The major tenet of design-build is collaboration. Our clients require a solution to their project that is built by a group of highly qualified and experienced design and construction professionals. The collaboration required to meet that demand is not simply between the design-build team and the owner, but also between each of the professionals within the design-build team.
While contractors and designers are forming teams, they often consider what the right organization of the team should look like. Many firms will talk about integrated teams, where the design and construction professionals are from the same firm. Others talk about the benefits of general contractors teaming with design professionals, with all firms weighing the pros and cons of each structure in risk management, cost effectiveness, and communication. With each of these team structure options the client can experience great project delivery results.

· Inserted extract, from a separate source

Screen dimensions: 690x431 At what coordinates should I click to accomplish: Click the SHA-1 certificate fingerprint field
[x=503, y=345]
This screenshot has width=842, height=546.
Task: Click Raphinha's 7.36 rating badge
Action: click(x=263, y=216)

As a design-build team evaluates the teaming structure, we must ask ourselves: How will our team structure best serve our client? Recently, a client weighed in on this discussion and said he tried to remain agnostic because the contractual relationship didn’t matter to him as long as the team performed as a real team. I believe this perspective is critical, since these different variants can either be successful or cause issues. The real test is how the team members perform within its structure. With that in mind, the real question we should discuss while forming project teams is: Are the teammates set up to collaborate and succeed? For example, are the construction project manager and design manager capable of truly collaborating and communicating as an effective team no matter the contractual structure? Can the designers convey their intent without a full design being developed and can the estimators determine the cost without that full design?

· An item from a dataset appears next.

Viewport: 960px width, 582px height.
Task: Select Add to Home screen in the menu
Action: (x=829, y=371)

As we form teams, we must remember that contracts are simply a piece of paper representing an agreement and commitment between the parties to build a solution for the client. The real collaboration cannot be “obligated by contract” but must be part of each team member’s DNA. I would encourage our design-build firms to spend time vetting all team members’ ability to effectively collaborate and communicate. It is vitally important that team members are chosen carefully and project teams are organized appropriately from the beginning. This will give any project team the best chance of success at delivering on the client’s goals.